Monday, September 7, 2009

There's More to Thinking Than You.. Think

Why Neuroscience May Be Able to Explain Consciousness

Page 109 “Directed Freewrite” – Read over this brief essay, and write down the main points in the essay, but in a more conversational and less academic tone. Use everyday words to explain some of the “fifty-cent words” here, and express the points in this article in a way that your fifteen-year-old sibling (or cousin) could understand.

In the piece, “Why Neuroscience May Be Able to Explain Consciousness”, Francis Crick, a biologist, and Cristof Koch, a professor, speak about how they disagree with David J. Chalmers view. Instead, they both insist that by understanding the brain scientifically will ultimately answer questions about our consciousness.

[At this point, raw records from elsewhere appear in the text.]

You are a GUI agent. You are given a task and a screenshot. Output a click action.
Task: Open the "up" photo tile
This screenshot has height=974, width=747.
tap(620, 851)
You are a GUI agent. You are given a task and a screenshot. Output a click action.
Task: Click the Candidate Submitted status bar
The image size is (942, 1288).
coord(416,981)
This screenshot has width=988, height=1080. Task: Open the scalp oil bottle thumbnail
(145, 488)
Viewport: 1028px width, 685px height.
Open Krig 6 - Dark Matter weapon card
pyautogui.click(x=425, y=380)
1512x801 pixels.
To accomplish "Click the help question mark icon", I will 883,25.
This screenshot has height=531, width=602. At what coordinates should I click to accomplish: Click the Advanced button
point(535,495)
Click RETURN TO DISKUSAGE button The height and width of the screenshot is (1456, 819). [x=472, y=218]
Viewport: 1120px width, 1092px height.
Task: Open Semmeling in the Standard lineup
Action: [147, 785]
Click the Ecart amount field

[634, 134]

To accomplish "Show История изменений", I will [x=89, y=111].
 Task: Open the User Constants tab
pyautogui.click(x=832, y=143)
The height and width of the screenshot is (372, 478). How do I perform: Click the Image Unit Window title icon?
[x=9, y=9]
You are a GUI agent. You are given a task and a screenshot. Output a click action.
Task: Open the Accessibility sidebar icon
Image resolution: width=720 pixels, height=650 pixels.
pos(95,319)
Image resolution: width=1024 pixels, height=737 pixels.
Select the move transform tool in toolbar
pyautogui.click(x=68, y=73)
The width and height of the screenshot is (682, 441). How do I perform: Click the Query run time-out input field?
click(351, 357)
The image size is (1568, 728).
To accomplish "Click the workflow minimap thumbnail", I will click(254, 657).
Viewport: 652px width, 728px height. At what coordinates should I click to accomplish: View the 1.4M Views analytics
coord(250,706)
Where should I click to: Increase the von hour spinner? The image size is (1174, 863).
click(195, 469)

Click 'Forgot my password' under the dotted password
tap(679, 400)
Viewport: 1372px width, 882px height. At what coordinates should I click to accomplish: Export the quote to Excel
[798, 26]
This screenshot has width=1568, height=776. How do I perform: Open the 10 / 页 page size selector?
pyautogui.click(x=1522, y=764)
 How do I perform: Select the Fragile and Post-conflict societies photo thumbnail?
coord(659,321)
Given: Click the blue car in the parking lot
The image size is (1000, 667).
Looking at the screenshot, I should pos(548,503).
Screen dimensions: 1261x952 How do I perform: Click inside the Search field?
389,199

Francis Crick and Cristof Koch believe that right now, the best approach to explaining consciousness is to solely concentrate on finding the processes in our brain that are the most responsible for consciousness. By locating specific neurons (messengers in our brain) in the cerebral cortex (a certain segment of our brain) that only deal with consciousness, we might come across what David J. Chalmers calls the big problem: a full understanding of a subjective experience that makes these processes occur.

Unfortunately, Crick and Koch are not as enthusiastic as Chalmers was about this early stage. They see Chalmers’ “big problem” being broken down into a few questions. Questions like: Why do we experience anything at all? What leads us to a particular conscious experience? Why are some of our experiences private from others? They believe they have an answer to the last question and an idea about the first two, having to deal with a phenomenon known as “explicit neuronal representation.”

The best way to define Francis Crick and Cristof Koch’s definition of “explicit” is by providing an example. When we look at another persons’ face cells in our eyes fire rapidly, like the pixels on a television screen, in order to create a representation of their face. At the same time, these cells respond to many other features of the image we are looking at, such as shadows, lines, and uneven lighting. An individual can also lose these visuals from a stroke or other brain trauma, which is called “prosopagnosia.” Prosopagnosia is the individual’s inability to recognize certain and familiar faces consciously, or on their own. There are many other parts that can be damaged which lead to other deficiencies.

At each stage visual information we receive is reencoded, or retransmitted in a different way. Cells in our eyes respond to light and the neurons in the visual area of our brain are best at responding to lines or edges that we see. Neurons higher up respond to faces and other objects that we find familiar. On top of those neurons, there are some that function our pre-motor and motor structures in the brain, where they actually fire the neurons that create actions such as speaking, or our reflexes and movement.

In order for us to describe a visual experience, the information has to be transmitted to a certain part of the brain that deals with motor output. After that, it then becomes available for us to speak about. This process always involves reencoding the information.

It’s not possible to convey with words and ideas the exact nature of an experience we’ve had. However, it is possible to distinguish the difference between our own subjective experiences (knowing the difference between red and orange). This is all possible because a difference in a high-level visual area in our brain will still be associated with a difference in our motor stages. What Crick and Koch get form this is that we can never explain to other people the true nature of any of our own experiences, only its relation to other ones.

The other two questions are much more difficult. Crick and Koch prefer an alternative approach, which involves the concept of “meaning.” Meaning derives the linkage among representations with others spread throughout the brain and spinal system in a network that is similar to a dictionary. The more diverse that these connections are, the richer the meaning is. Of course, groups of neurons can take on new functions, or jobs, which allow our brain to learn new categories like new faces.

Chalmers suspects that information is the key concept, which might be true. It would be very useful to try to determine what a neural network must have in order to generate a meaning. It’s possible that some exercises can suggest meaning. The big problem of consciousness might just appear in an entirely new way, or it might just disappear someday.